PUEBLO, Colo. – It was only five months ago that Stetson Lawrence was in the passenger seat as Cody Campbell was making the 13-hour trek from Tacoma, Washington, to Billings, Montana.
Lawrence had just fractured his hip 24 hours earlier and Campbell had volunteered to drive Lawrence home seeing as he was unable to take a plane ride.
Therefore, it came as no surprise that Lawrence was cruising down Interstate 80 with Jess Lockwood by his side Monday.
Lawrence offered to drive Lockwood to North Dakota after the 19-year-old broke four ribs, punctured a lung and lacerated his kidney after bucking off Blue Magic in 3.09 seconds on Saturday night.
“There is no sense in other people flying out, so I am going to return the favor,” Lawrence said on Sunday. “Cody Campbell did it for me, so I will do the same thing for another buddy.”
Oddly enough, Lockwood was hurt exactly five months to the day that Lawrence broke his hip in Tacoma.
Lockwood had to spend over 30 hours in the hospital this weekend and wasn’t released until late Sunday evening.

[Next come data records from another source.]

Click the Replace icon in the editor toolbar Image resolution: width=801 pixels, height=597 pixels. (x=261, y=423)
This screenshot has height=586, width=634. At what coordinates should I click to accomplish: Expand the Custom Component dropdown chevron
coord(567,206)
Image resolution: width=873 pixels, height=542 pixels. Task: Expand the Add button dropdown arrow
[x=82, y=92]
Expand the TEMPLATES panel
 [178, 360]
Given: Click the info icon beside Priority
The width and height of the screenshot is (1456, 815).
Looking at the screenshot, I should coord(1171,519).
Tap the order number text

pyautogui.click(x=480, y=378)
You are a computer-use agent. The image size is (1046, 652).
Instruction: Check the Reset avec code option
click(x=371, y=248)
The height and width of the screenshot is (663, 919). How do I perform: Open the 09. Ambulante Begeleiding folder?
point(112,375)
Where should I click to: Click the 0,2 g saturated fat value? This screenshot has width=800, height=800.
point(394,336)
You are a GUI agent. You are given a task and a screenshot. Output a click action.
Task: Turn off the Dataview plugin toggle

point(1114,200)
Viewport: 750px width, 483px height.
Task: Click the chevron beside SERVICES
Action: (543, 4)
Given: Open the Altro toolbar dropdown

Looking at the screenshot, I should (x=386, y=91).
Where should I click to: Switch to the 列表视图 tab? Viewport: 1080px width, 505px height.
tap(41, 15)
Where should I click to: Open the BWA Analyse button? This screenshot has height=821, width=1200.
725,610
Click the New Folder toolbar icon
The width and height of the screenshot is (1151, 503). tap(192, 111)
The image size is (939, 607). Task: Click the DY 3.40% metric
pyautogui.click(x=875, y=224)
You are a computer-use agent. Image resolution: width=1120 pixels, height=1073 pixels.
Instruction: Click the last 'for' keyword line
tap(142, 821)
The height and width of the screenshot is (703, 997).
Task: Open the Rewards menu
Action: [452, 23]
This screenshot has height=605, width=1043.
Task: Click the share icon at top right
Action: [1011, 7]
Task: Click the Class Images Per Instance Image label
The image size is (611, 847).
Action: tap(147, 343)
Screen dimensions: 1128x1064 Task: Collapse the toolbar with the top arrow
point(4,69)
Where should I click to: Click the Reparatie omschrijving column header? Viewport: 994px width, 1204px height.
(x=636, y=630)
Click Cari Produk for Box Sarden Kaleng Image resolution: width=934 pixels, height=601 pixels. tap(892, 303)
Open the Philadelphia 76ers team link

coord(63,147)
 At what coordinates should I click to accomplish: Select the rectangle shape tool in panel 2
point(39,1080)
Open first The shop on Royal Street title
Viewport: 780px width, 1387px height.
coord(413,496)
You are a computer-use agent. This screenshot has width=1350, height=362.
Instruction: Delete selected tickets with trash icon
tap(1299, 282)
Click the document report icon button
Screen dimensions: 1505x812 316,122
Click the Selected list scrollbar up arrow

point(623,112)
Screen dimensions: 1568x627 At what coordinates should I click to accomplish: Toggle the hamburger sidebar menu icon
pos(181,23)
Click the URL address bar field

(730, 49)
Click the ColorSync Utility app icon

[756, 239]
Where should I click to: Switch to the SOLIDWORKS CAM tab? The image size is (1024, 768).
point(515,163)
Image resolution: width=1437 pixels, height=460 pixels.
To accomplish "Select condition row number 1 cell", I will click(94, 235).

Just as he was there when Lockwood first rolled into the hospital on Saturday night in a wheel chair and oxygen mask on, Lawrence was there with open arms when the young bull rider was being discharged.
“I just know how it feels being in that situation,” Lawrence said. “You don’t have any family or friends around. It is just nice to have somebody there with you to pass time and make things easier.”
The two made it to Bismarck on Monday evening. Lockwood is spending the week with his friend Weston Hartman.
Lockwood, who is expected to miss four weeks because of his injuries, appreciated Lawrence’s act of kindness.
“That made a world of a difference to have a friend like that,” Lockwood said. “For him to help drive and everything meant a lot.”
The cowboy brothers of the PBR often room together, break bread and share battle stories on a weekly basis while traveling all across the United States during the season.
It is in those life and death situations in the arena, though, where you truly see the family aspect of the riders’ relationships front and center.
There is a unique bond that is shared between the group of professional bull riders that not many others can relate to. They are a select assembly of men brave enough to challenge 2,000-pound opponents in a sport that can kill them in a matter of seconds.
It is always nerve-racking for them when a fellow rider is down in the arena with an injury.
Lockwood has jumped into the arena multiple times this year when his good friend Derek Kolbaba has been injured.
In Big Sky, Montana, Lockwood leaped off the bucking chutes after Kolbaba was knocked unconscious.
In New York, Kolbaba was at the hospital with Lockwood until 3:30 a.m. keeping his pal company.
“Oh shoot, that is what the boys do,” Kolbaba said. “It is one of them sports that can be a little grueling. I am sure if I was in that position, they would all be there. It just makes you feel a little better. Obviously, it is far from home so that makes it a little tough. If you can have a good group of buddies help keep your spirits up when you are down, it just makes it a little easier.”
Lockwood said, “Oh that was super nice. It sucks sitting in the hospital hurt and being alone. They stayed the whole time I had to wait pretty much. I told them, ‘Heck you guys, have to go back and win.’
Win they did.
Kolbaba rode both of his bulls on Sunday afternoon to earn his third event victory of 2017, while Lawrence used an 84.5-point ride on Smokin’ Gun in Round 2 to propel himself to a sixth-place finish in Uniondale, New York.
Good karma certainly was in their favor.
Kolbaba is now only 775 points behind world leader Eduardo Aparecido, while Lawrence is ranked 16th in the standings and is six rides away from setting a new career-high for qualified rides.
“They both did pretty good,” Lockwood concluded. “So that was awesome.”